En tal línea, hoy les hablo de mierda. Así, con todas las letras. Porque, a pesar de los esfuerzos del Concello, que prohibió certeramente vidrio y otros peligrosos materiales, las hordas que se congregaron para celebrar el solsticio por San Xoán volvieron, en gran medida, a las andadas de dejar su basura en la playa. Nótese que SU basura, no una que de repente apareció por allí. Y tal basura, de repente, se convirtió en la de TODOS. Es decir, en la que tuvo que retirar el impresionante dispositivo que, en nada, tenía todo impoluto. Pero... ¿a qué precio? Y no, no me refiero solamente al sobrecoste económico —que haberlo, “hailo”—. Les hablo de un coste mucho mayor, en términos sociológicos. De un coste en avance o retroceso de la especie. En un coste educativo. En creer o no en tales personas y su praxis y, volvemos a ello, a hablar de un verdadero camino a la extinción. Y eso dando por hecho que muchos de los que pasaron la noche del 23 en Orzán-Riazor sí cumplieron con su obligación ciudadana de limpiar, y que además lo habrán hecho de buena gana y con absoluta conciencia cívica. Pero... ¿qué hacemos con los demás, que pocos tampoco son?

Y es que para mí no es de recibo que, culminada la fiesta, el ser humano no sea capaz de limpiar lo que ha ensuciado.
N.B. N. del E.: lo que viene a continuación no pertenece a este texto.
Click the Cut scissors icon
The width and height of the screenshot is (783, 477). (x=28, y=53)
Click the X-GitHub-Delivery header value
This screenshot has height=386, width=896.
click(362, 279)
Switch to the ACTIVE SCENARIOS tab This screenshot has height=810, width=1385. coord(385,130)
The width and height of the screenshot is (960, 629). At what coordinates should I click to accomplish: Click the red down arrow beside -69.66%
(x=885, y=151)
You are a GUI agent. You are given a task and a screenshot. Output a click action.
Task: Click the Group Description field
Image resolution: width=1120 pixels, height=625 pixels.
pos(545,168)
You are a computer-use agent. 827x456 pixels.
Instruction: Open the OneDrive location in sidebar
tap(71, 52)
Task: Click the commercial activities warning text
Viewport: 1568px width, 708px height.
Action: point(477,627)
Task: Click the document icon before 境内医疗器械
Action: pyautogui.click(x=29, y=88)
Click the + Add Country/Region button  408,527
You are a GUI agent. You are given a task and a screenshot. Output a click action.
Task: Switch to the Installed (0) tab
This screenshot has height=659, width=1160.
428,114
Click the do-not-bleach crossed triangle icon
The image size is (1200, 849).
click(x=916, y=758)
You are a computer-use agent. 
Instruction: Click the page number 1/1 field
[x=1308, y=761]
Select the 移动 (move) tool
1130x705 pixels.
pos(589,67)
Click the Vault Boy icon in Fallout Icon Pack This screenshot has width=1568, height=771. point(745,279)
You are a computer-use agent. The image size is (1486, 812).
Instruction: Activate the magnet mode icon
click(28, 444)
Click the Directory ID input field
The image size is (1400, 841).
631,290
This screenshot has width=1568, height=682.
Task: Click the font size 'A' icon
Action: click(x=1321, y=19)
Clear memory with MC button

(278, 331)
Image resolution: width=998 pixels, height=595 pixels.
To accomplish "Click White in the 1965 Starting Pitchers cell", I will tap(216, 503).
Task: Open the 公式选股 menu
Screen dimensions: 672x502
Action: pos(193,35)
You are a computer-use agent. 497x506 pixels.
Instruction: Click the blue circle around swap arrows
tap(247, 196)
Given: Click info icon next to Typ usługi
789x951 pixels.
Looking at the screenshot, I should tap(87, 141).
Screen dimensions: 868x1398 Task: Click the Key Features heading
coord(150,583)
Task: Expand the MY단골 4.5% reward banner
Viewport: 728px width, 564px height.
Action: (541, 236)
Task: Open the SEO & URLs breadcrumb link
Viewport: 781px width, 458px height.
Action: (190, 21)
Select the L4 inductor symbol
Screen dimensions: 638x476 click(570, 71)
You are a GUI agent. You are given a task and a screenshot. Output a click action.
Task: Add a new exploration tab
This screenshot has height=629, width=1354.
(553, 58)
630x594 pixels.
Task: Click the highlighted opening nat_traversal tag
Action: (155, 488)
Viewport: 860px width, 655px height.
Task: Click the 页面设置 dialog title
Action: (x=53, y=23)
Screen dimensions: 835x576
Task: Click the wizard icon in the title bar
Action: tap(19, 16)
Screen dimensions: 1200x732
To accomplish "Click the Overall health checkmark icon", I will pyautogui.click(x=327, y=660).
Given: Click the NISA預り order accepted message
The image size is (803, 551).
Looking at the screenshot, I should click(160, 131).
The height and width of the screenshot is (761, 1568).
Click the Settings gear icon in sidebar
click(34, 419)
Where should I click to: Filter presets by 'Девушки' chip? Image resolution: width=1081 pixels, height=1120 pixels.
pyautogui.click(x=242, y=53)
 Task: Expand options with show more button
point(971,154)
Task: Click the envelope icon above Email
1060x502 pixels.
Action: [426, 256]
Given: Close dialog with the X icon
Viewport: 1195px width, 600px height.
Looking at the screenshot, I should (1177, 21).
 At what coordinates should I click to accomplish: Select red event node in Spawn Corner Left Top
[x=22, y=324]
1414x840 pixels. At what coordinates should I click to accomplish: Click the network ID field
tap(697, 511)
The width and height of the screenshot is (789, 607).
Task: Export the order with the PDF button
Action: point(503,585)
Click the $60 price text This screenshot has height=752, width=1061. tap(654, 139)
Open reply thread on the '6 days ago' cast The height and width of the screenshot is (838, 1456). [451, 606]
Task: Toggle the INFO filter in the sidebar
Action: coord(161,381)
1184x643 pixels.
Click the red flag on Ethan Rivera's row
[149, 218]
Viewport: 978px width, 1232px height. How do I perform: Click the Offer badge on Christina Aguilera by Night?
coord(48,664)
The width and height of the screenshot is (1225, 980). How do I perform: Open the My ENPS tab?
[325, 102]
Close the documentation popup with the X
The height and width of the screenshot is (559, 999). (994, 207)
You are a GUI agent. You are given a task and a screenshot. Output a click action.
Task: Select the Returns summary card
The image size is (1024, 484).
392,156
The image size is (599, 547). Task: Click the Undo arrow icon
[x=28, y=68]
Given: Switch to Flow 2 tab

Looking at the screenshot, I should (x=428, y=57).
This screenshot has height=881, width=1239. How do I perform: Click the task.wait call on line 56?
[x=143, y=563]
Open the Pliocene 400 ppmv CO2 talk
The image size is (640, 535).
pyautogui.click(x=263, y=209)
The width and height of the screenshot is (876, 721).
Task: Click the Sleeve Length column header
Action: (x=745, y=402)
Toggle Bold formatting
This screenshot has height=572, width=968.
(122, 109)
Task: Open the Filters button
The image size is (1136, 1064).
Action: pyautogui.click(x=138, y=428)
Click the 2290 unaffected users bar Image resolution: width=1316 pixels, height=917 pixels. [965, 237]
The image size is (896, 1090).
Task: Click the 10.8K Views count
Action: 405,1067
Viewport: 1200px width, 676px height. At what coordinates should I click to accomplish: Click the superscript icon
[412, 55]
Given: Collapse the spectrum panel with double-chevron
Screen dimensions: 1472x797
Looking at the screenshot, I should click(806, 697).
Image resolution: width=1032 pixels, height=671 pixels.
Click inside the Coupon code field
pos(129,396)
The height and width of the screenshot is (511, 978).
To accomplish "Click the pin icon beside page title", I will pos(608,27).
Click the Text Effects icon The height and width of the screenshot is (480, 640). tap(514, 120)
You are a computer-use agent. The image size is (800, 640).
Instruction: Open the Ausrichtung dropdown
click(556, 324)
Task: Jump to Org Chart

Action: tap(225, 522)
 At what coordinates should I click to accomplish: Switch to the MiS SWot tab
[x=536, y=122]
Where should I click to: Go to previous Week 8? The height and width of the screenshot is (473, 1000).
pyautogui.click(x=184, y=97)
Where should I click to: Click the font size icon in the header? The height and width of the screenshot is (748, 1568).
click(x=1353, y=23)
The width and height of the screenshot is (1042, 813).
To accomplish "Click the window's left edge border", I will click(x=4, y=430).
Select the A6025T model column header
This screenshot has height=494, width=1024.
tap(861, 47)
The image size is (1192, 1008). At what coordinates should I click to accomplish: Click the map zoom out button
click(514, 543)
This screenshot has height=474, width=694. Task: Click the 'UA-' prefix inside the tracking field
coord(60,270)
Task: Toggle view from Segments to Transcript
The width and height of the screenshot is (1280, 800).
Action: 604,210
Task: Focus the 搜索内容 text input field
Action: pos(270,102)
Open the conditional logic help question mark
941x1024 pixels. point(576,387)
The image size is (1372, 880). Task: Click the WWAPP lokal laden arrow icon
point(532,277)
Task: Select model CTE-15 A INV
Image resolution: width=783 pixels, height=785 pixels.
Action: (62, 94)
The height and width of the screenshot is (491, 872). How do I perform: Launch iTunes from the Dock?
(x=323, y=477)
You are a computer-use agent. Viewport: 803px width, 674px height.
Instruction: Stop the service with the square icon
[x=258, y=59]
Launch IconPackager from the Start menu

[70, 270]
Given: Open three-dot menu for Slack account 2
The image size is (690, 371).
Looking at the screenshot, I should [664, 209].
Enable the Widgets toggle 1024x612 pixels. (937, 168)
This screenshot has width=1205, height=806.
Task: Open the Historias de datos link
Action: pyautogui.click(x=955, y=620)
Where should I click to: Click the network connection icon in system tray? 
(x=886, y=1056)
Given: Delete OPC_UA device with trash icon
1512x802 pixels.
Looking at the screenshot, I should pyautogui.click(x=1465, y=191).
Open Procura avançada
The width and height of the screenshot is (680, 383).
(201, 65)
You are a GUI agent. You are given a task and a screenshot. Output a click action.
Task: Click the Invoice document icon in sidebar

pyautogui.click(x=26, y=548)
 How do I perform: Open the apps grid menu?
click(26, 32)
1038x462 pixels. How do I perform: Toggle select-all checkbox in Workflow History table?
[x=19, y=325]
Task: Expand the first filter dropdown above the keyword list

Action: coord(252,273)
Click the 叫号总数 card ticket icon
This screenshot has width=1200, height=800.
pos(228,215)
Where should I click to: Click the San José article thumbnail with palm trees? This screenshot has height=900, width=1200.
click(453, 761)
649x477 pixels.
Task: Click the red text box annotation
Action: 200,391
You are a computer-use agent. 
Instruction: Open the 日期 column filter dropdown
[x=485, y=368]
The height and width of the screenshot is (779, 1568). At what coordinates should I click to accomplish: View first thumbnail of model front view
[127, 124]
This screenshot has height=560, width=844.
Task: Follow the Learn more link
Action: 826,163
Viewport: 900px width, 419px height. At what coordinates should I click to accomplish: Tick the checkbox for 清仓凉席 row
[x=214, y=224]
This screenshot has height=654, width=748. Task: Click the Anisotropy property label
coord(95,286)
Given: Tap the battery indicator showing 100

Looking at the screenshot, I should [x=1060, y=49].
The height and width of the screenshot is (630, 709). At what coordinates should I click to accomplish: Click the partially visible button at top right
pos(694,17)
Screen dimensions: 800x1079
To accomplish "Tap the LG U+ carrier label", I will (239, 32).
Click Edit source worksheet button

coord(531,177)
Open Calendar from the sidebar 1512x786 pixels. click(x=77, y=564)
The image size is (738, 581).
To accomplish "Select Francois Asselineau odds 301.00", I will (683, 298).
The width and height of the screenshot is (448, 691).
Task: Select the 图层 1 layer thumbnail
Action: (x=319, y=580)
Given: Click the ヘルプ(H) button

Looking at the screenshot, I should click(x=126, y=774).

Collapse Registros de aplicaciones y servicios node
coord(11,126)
No me cabe en mi marciana cabeza. No. En realidad tampoco acepto demasiado la actual acepción de tal palabra, “fiesta”, que seguramente es de las que menos entiendo y que menos me han gustado jamás. Y eso no quiere decir que no crea en los ratos de solaz en buena compañía, disfrute y armonía, ni mucho menos. Digo que no tengo claro el proceso operativo por el cual tal definición compartida deriva en absoluta jauría, algarabía supina, bullanguería, excesivo alcohol y... basura. Mucha basura, siempre. Basura infinita, que trasciende a la supuesta realidad festiva y que algunos asumen, en un acto de posmodernidad y cinismo infinitos, que la ha de recoger el que ha puesto allí para ello el Gobierno, en este caso el Municipal.

En fin... que la mala gestión de nuestros propios descartes es también un síntoma de ese proceso que nos lleva a la extinción, de forma clara. Por eso para mí no cabe el consentirlo. ¿No has estado ahí el primero para “reservar la parcela”. Pues o la misma, previo registro de datos, queda impoluta, o te paso el cargo de la limpieza. Y ya está, sin posibilidad de escapar a ello, como algo muy de mínimos, y sin entrar a revisar otros extremos de tal celebración, donde también hay margen de mejora. Porque piensen que, para mí, deberíamos reflexionar también sobre lo adecuado o no hoy de un “akelarre” infinito donde se quema madera, teniendo en cuenta la enorme producción de dióxido de carbono asociada a ello, que rompe la lógica de unas plantas que, durante toda su vida, lo fijaron y retiraron de la atmósfera. Supongo que modificar esto sería ya pedir demasiado, pero aquí lo dejo también, porque tiene que ver con la contradicción, con el abismo y... con el camino a la extinción.

Otro día hablamos de la tendencia a la “individualización” de la fiesta, que en su día era comunitaria y convivencial... Pero ya saben... son los tristes signos de una época...

Cuídense. Feliz San Xoán. Feliz solsticio. Feliz Verano.